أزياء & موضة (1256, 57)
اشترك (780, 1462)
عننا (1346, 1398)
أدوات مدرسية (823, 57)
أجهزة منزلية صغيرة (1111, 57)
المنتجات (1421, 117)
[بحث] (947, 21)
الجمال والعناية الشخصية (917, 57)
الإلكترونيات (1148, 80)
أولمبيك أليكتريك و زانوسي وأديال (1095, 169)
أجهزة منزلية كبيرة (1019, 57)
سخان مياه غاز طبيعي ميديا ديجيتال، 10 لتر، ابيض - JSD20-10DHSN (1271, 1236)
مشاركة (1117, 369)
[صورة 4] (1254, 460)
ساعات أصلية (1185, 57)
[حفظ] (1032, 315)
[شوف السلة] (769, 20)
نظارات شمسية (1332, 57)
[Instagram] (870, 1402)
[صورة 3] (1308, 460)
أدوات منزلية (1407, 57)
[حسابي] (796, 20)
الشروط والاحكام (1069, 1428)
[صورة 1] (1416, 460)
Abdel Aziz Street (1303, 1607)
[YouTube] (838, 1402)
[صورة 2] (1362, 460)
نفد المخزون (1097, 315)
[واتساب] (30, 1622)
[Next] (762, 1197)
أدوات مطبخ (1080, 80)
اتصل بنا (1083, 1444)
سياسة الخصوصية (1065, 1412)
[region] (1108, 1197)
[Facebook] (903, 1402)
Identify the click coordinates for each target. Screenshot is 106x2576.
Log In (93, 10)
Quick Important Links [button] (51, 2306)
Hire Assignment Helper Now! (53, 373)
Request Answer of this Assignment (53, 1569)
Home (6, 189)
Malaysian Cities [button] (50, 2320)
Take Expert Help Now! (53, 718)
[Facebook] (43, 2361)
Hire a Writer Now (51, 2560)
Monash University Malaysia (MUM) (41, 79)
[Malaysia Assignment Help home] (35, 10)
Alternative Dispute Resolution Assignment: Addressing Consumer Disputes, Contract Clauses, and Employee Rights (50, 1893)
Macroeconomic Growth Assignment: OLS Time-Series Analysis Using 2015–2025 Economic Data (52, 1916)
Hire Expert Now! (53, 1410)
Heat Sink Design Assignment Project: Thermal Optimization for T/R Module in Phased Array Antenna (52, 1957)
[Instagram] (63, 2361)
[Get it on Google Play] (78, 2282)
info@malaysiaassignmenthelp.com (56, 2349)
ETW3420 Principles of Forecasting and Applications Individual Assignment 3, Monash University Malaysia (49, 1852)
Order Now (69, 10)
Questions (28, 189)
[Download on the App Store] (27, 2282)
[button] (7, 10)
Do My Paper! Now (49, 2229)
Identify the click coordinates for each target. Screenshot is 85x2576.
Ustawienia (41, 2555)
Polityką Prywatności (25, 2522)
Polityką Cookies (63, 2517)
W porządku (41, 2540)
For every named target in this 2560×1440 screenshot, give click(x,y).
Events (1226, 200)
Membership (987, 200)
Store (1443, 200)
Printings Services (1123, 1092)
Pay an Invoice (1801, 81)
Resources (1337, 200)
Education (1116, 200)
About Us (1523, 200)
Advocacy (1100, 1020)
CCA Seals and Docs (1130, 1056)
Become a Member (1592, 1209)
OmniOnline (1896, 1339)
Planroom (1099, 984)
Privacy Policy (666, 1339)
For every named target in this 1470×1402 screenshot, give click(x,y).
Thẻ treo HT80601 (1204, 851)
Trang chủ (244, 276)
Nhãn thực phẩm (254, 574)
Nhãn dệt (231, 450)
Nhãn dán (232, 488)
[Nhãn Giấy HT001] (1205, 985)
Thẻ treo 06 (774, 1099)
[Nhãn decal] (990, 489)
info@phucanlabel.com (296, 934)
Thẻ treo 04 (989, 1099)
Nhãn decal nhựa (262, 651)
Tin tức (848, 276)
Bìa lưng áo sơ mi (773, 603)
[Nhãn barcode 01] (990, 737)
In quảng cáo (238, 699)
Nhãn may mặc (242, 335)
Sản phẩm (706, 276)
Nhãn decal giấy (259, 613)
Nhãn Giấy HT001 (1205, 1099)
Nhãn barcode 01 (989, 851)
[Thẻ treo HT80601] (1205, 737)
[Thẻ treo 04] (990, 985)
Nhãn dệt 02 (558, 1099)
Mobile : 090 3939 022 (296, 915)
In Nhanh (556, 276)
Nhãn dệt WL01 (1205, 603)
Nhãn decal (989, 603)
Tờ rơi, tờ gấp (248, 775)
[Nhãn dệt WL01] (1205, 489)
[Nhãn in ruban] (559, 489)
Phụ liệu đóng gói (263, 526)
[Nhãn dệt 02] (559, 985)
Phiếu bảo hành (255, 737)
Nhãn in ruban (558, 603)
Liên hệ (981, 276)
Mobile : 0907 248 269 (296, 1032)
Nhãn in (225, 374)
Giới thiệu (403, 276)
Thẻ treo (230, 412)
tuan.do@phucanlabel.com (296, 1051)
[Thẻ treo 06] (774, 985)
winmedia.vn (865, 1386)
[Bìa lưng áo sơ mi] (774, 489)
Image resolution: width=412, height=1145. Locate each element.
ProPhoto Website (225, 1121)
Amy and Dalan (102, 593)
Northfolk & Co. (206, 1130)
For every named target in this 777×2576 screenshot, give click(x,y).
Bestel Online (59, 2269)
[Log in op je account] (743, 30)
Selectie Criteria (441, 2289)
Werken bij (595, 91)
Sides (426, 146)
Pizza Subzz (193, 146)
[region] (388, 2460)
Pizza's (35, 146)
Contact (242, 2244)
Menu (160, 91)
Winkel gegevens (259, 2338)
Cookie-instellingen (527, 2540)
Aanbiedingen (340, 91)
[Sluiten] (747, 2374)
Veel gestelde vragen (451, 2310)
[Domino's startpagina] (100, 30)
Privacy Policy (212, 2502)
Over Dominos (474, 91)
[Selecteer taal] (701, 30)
────
* _The problem_
Repeat the data in full, keeping each word exactly as it is.

* _Answer space_
أزياء & موضة (1256, 57)
اشترك (780, 1462)
عننا (1346, 1398)
أدوات مدرسية (823, 57)
أجهزة منزلية صغيرة (1111, 57)
المنتجات (1421, 117)
[بحث] (947, 21)
الجمال والعناية الشخصية (917, 57)
الإلكترونيات (1148, 80)
أولمبيك أليكتريك و زانوسي وأديال (1095, 169)
أجهزة منزلية كبيرة (1019, 57)
سخان مياه غاز طبيعي ميديا ديجيتال، 10 لتر، ابيض - JSD20-10DHSN (1271, 1236)
مشاركة (1117, 369)
[صورة 4] (1254, 460)
ساعات أصلية (1185, 57)
[حفظ] (1032, 315)
[شوف السلة] (769, 20)
نظارات شمسية (1332, 57)
[Instagram] (870, 1402)
[صورة 3] (1308, 460)
أدوات منزلية (1407, 57)
[حسابي] (796, 20)
الشروط والاحكام (1069, 1428)
[صورة 1] (1416, 460)
Abdel Aziz Street (1303, 1607)
[YouTube] (838, 1402)
[صورة 2] (1362, 460)
نفد المخزون (1097, 315)
[واتساب] (30, 1622)
[Next] (762, 1197)
أدوات مطبخ (1080, 80)
اتصل بنا (1083, 1444)
سياسة الخصوصية (1065, 1412)
[region] (1108, 1197)
[Facebook] (903, 1402)
Identify the click coordinates for each target. Screenshot is 106x2576.
Log In (93, 10)
Quick Important Links [button] (51, 2306)
Hire Assignment Helper Now! (53, 373)
Request Answer of this Assignment (53, 1569)
Home (6, 189)
Malaysian Cities [button] (50, 2320)
Take Expert Help Now! (53, 718)
[Facebook] (43, 2361)
Hire a Writer Now (51, 2560)
Monash University Malaysia (MUM) (41, 79)
[Malaysia Assignment Help home] (35, 10)
Alternative Dispute Resolution Assignment: Addressing Consumer Disputes, Contract Clauses, and Employee Rights (50, 1893)
Macroeconomic Growth Assignment: OLS Time-Series Analysis Using 2015–2025 Economic Data (52, 1916)
Hire Expert Now! (53, 1410)
Heat Sink Design Assignment Project: Thermal Optimization for T/R Module in Phased Array Antenna (52, 1957)
[Instagram] (63, 2361)
[Get it on Google Play] (78, 2282)
info@malaysiaassignmenthelp.com (56, 2349)
ETW3420 Principles of Forecasting and Applications Individual Assignment 3, Monash University Malaysia (49, 1852)
Order Now (69, 10)
Questions (28, 189)
[Download on the App Store] (27, 2282)
[button] (7, 10)
Do My Paper! Now (49, 2229)
Identify the click coordinates for each target. Screenshot is 85x2576.
Ustawienia (41, 2555)
Polityką Prywatności (25, 2522)
Polityką Cookies (63, 2517)
W porządku (41, 2540)
For every named target in this 2560×1440 screenshot, give click(x,y).
Events (1226, 200)
Membership (987, 200)
Store (1443, 200)
Printings Services (1123, 1092)
Pay an Invoice (1801, 81)
Resources (1337, 200)
Education (1116, 200)
About Us (1523, 200)
Advocacy (1100, 1020)
CCA Seals and Docs (1130, 1056)
Become a Member (1592, 1209)
OmniOnline (1896, 1339)
Planroom (1099, 984)
Privacy Policy (666, 1339)
For every named target in this 1470×1402 screenshot, give click(x,y).
Thẻ treo HT80601 (1204, 851)
Trang chủ (244, 276)
Nhãn thực phẩm (254, 574)
Nhãn dệt (231, 450)
Nhãn dán (232, 488)
[Nhãn Giấy HT001] (1205, 985)
Thẻ treo 06 (774, 1099)
[Nhãn decal] (990, 489)
info@phucanlabel.com (296, 934)
Thẻ treo 04 (989, 1099)
Nhãn decal nhựa (262, 651)
Tin tức (848, 276)
Bìa lưng áo sơ mi (773, 603)
[Nhãn barcode 01] (990, 737)
In quảng cáo (238, 699)
Nhãn may mặc (242, 335)
Sản phẩm (706, 276)
Nhãn decal giấy (259, 613)
Nhãn Giấy HT001 (1205, 1099)
Nhãn barcode 01 (989, 851)
[Thẻ treo HT80601] (1205, 737)
[Thẻ treo 04] (990, 985)
Nhãn dệt 02 (558, 1099)
Mobile : 090 3939 022 (296, 915)
In Nhanh (556, 276)
Nhãn dệt WL01 (1205, 603)
Nhãn decal (989, 603)
Tờ rơi, tờ gấp (248, 775)
[Nhãn dệt WL01] (1205, 489)
[Nhãn in ruban] (559, 489)
Phụ liệu đóng gói (263, 526)
[Nhãn dệt 02] (559, 985)
Phiếu bảo hành (255, 737)
Nhãn in ruban (558, 603)
Liên hệ (981, 276)
Mobile : 0907 248 269 (296, 1032)
Nhãn in (225, 374)
Giới thiệu (403, 276)
Thẻ treo (230, 412)
tuan.do@phucanlabel.com (296, 1051)
[Thẻ treo 06] (774, 985)
winmedia.vn (865, 1386)
[Bìa lưng áo sơ mi] (774, 489)
Image resolution: width=412, height=1145. Locate each element.
ProPhoto Website (225, 1121)
Amy and Dalan (102, 593)
Northfolk & Co. (206, 1130)
For every named target in this 777×2576 screenshot, give click(x,y).
Bestel Online (59, 2269)
[Log in op je account] (743, 30)
Selectie Criteria (441, 2289)
Werken bij (595, 91)
Sides (426, 146)
Pizza Subzz (193, 146)
[region] (388, 2460)
Pizza's (35, 146)
Contact (242, 2244)
Menu (160, 91)
Winkel gegevens (259, 2338)
Cookie-instellingen (527, 2540)
Aanbiedingen (340, 91)
[Sluiten] (747, 2374)
Veel gestelde vragen (451, 2310)
[Domino's startpagina] (100, 30)
Privacy Policy (212, 2502)
Over Dominos (474, 91)
[Selecteer taal] (701, 30)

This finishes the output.